Diğer düşünürlerin, dolayısıyla toplumun medeniyetten anladıkları şey, Batı uygarlığı neyse o. Yani medeniyet kelimesi bize ait ama kavram, dolayısıyla muhtevası bize ait değil!

Tam bir şizofreni hâl-i pür melâli bu. Hayatımızın her alanında kolaylıkla görebileceğimiz bir traji-komedi.

 İSLÂM’SIZ DÜNYA’DAN PEYGAMBERSİZ VE “İSLÂM’SIZ” İSLÂM’A...

İki asırdır yaşadığımız medeniyet krizinin en önemli sonuçlarından biri, Osmanlı’nın yıkılması, Müslüman Hindistan’ın parçalanması, Türk ve Arap dünyalarının kolonileştirilmeleriyle birlikte İslâm dünyasının her bakımdan birliğinin, dirliğinin sigortası işlevi gören Ehl-i Sünnet omurganın çökertilmesi ve sonra İslâm dünyasının sahte paralel dinlere mahkûm edilmeye çalışılmasıdır.

İngilizler, Şark Meselesi olarak adlandırılan iki aşamalı iki asırlık bir strateji geliştirdiler İslâm dünyası üzerinde uygulanmak üzere.

Birinci aşamada, İslâm’ı -yani tarih yapan bir aktör olarak İslâm medeniyetini- tarihten uzaklaştırmak; ikinci aşamada da paralel dinler icat ederek Müslümanları İslâm’dan uzaklaştırmak.

Başka bir ifadeyle: İngilizlerin iki asırlık küresel stratejilerinin merkezinde İslâm var: İslâm’ın, önce ilk aşamada tarih yapan bir aktör olarak tarihten uzaklaştırılması (=İslâm’sız Dünya); sonra da ikinci aşamada Müslümanların İslâm’dan uzaklaştırılması (protestanlaştırılmış, dönüştürülmüş, küresel sisteme boyun eğecek kadar hadım edilmiş, önce Peygambersiz İslâm, sonra “İslâm’sız” İslâm) stratejisi.

Osmanlı’yı durdurarak, İslâm’ın tarih yapan bir aktör olarak tarihten uzaklaştırılmasını, dolayısıyla İslâm’sız Dünya stratejisini hayata geçirmeyi başardılar.

Laik Türkiye’nin kurulması ve Vehhâbiliğin icat edilmesiyle de “İslâm’sız” İslâm stratejisini hayata geçirmeye başladılar.

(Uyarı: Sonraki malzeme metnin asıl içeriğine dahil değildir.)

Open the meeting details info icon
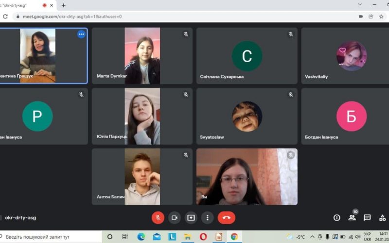Viewport: 389px width, 243px height. (336, 218)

 İKİ PARALEL DİN: HÂRİCÎ MANTIĞI VE PROTESTAN İSLÂM

Geldiğimiz nokta itibariyle iki “paralel din” icat ettiler: Vehhâbilik üzerinden neo-selefîliği ürettiler, neo-selefîlik üzerinden de terör örgütlerini... Ve hâricî mantığına dayalı, kendisi gibi düşünmeyen herkesi tekfir eden, İslâm tarihinin hiç bir döneminde gözlenmeyen ruhsuz bir din anlayışını İslâm dünyasının omurgası hâline getirmeyi de başardı İngilizler.

Tarihte ilk defa hâricî mantığına dayalı bir İslâm anlayışı, Müslüman toplumların omurgası hâline getirildi.

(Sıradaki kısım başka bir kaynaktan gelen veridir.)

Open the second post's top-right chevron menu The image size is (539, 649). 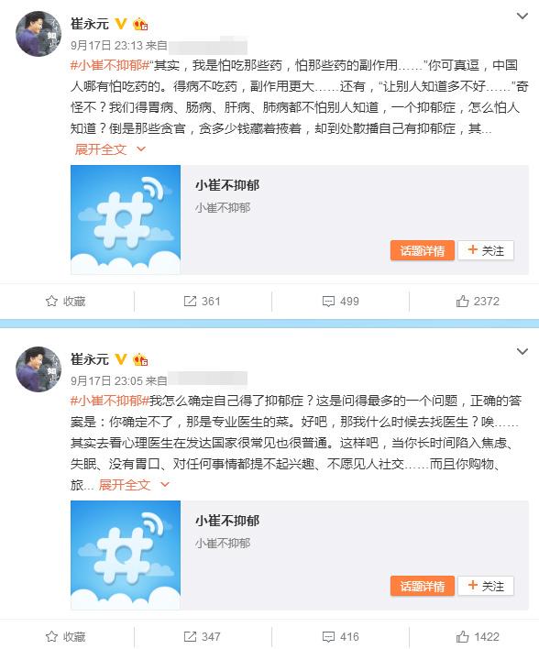[x=522, y=351]
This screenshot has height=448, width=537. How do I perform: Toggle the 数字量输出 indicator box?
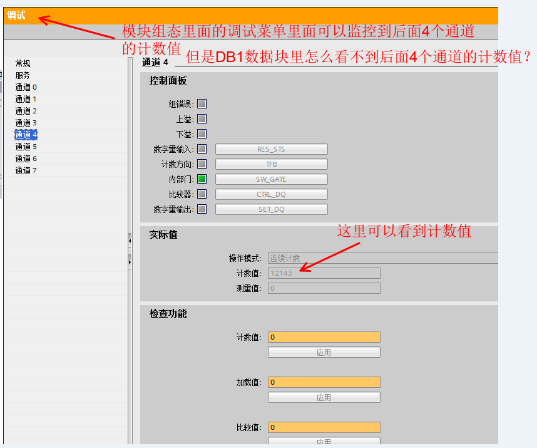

Buradan varılmak istenen sonuç, İslâm’ı terörle özdeşleştirerek hem özelde Müslümanları İslâm’dan uzaklaştırmak hem de genelde dinin tarihin mezarını boyladığı Batı’da kitlelerin küresel bir dünyada İslâm’a ilgilerini kırmak, dünyanın müslümanlaşma trendine girmesini engellemek ve  Batılıların İslâm’dan nefret etmelerini sağlamak...

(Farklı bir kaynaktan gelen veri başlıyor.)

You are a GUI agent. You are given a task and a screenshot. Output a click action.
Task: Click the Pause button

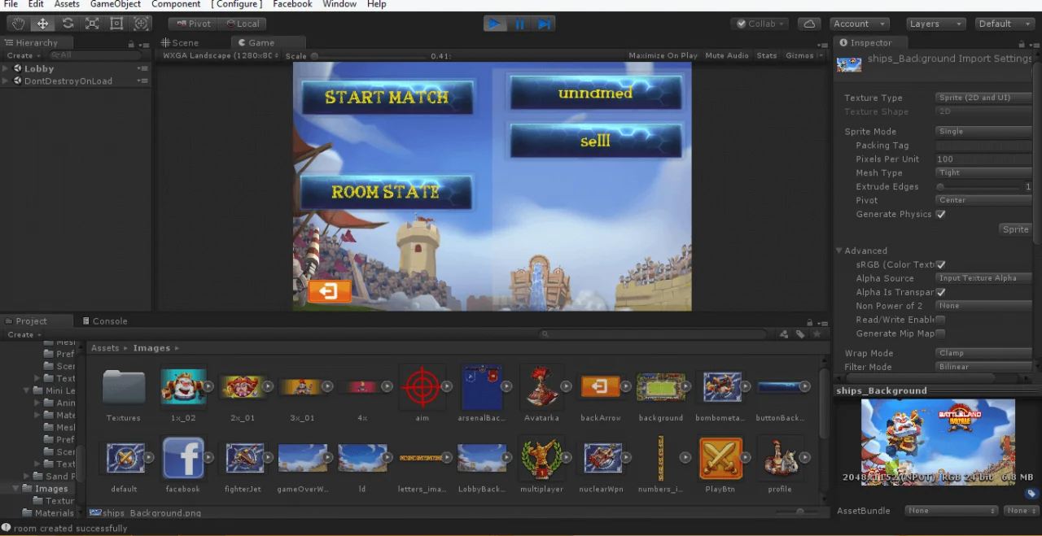(x=519, y=24)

Bununla yetinmediler. İkinci bir paralel din daha icat ederek “İslâm’sız” İslâm projesini bir adım daha öteye götürdüler: Bu ikinci paralel din, hayattan uzaklaştırılmış, protestanlaştırılmış, ruhu çalınmış, küresel sisteme boyun eğerek bütün iddialarını terkeden protestanlaştırılmış bir İslâm icat etmek. Bunun en tipik iki örneğinden ilki iki asır önce yine İngilizlerin icat ettiği Kadiyanilik ile FETÖcülük. Kadiyaniliğin söylemleri ile FETÖcülüğün söylemleri çok örtüşüyor.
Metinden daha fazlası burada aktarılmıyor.